Status of consents when an ADR Software Product is "Removed"

[CDR-API-Stream]

Request For Clarification

A question was raised in the Data Holder Working Group call on 11/06/2020. This question and the answer have been posted for the benefit of the community.

We are seeking clarification from both CX and technical standards streams on the expected behaviour for "Consent Expire", as per the Data Holder Responsibilities table, when a Software Product is removed. What is the expected behavior in such a case? Are Data Holders expected to cancel the consent? Is it expected to go to sharing history on the dashboard, per standard consent withdrawal process, or is it sufficient to cease disclosure of data and cease enabling authorization? Are issued tokens to be no longer accepted?

Answer

The responsibilities table expressly states that when an ADR Software Product is marked as “Removed”,

• the consents held by the Data Holder must expire and
• clean up of the ADR Software Product must occur (in other words the client id is de-activated and cannot be reactivated).

There is no time requirement imposed for consent expiry and registration clean up, however, it is expected that it is as soon as is practical for the Data Holder (for example, this may be real-time, a nightly batch process, or a process run every time the CDR Register cache is refreshed).

Affect on data sharing and consent establishment
That said, data sharing must cease immediately upon state change of the ADR Software Product to a “Removed” status. Equally, tokens issued for any consent where the Software Product is “Removed” must not be honoured and there should no longer be any successful data sharing or consent establishment requests.

What happens to other Software Products published by an ADR
Note also, that a given Software Product’s status may be set to “Removed” but this does not imply that all of the ADR’s Software Products have been removed. Any active consents for the ADR's other “Active” Software Products must still be considered active. A Data Holder must also observe the requirements for “Inactive” Software Products accordingly.

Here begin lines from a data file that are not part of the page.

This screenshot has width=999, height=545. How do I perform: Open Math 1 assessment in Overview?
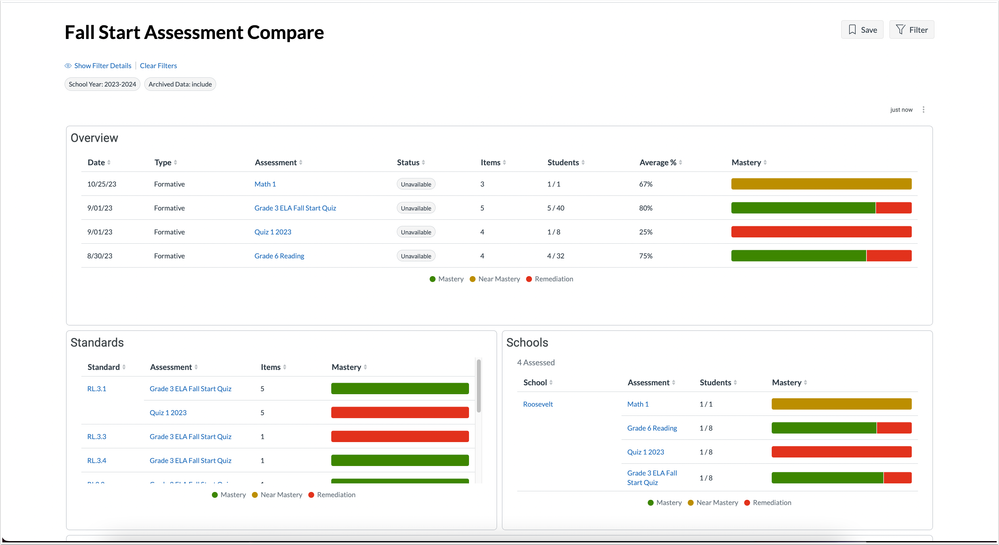tap(265, 184)
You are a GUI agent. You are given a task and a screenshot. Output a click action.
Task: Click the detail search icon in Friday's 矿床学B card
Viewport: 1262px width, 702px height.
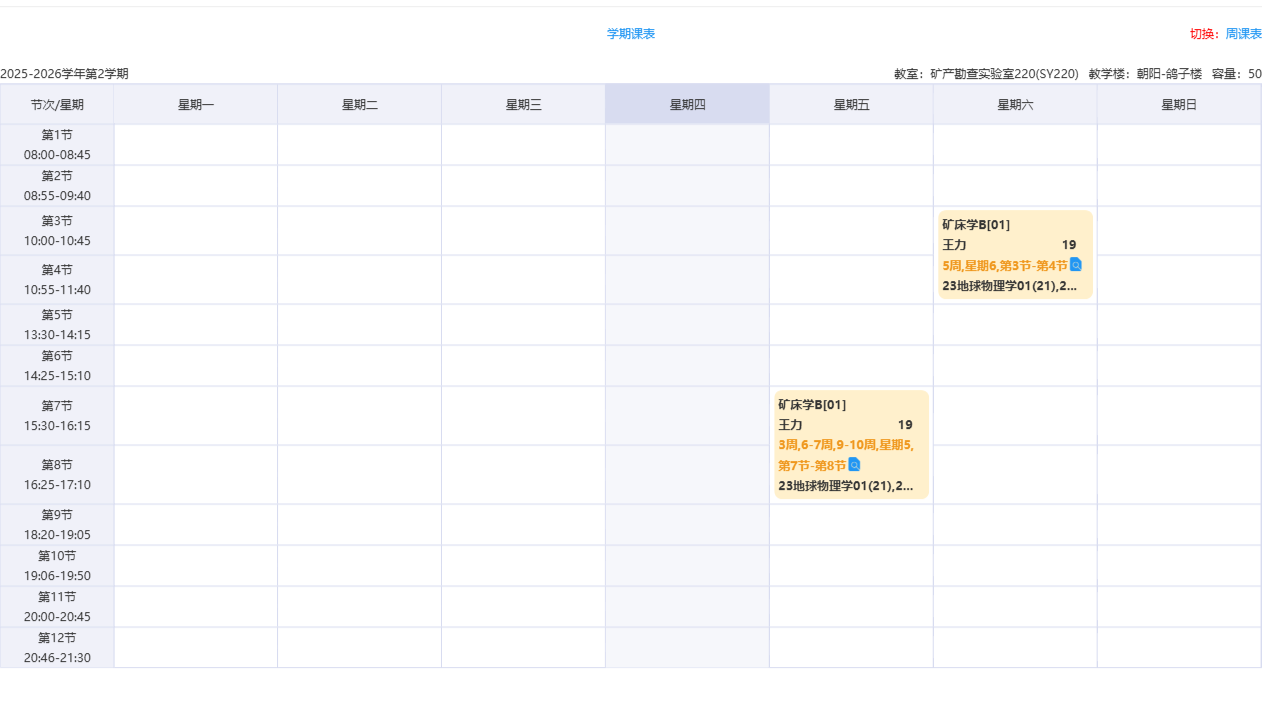pyautogui.click(x=854, y=464)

CDR Register issuance of softwareProductIds
The CDR Register will never re-issue a "Removed" softwareProductId. In other words, the "Removed" status is final. If, an ADR’s software product were to be re-instated, it would be done under a new softwareProductId (it is a new software product in the ecosystem). Likewise, the client_id a Data Holder issues under dynamic client registration should never be re-issued or re-enabled.

CX considerations
The CX Guidelines provide examples for expired/withdrawn consents (see p.114 for a DH example). This outlines the expected behaviour where a consent is no longer current, and would apply similarly where a software product is removed.

[CDR-API-Stream]

This issue has been answered and it is being closed accordingly.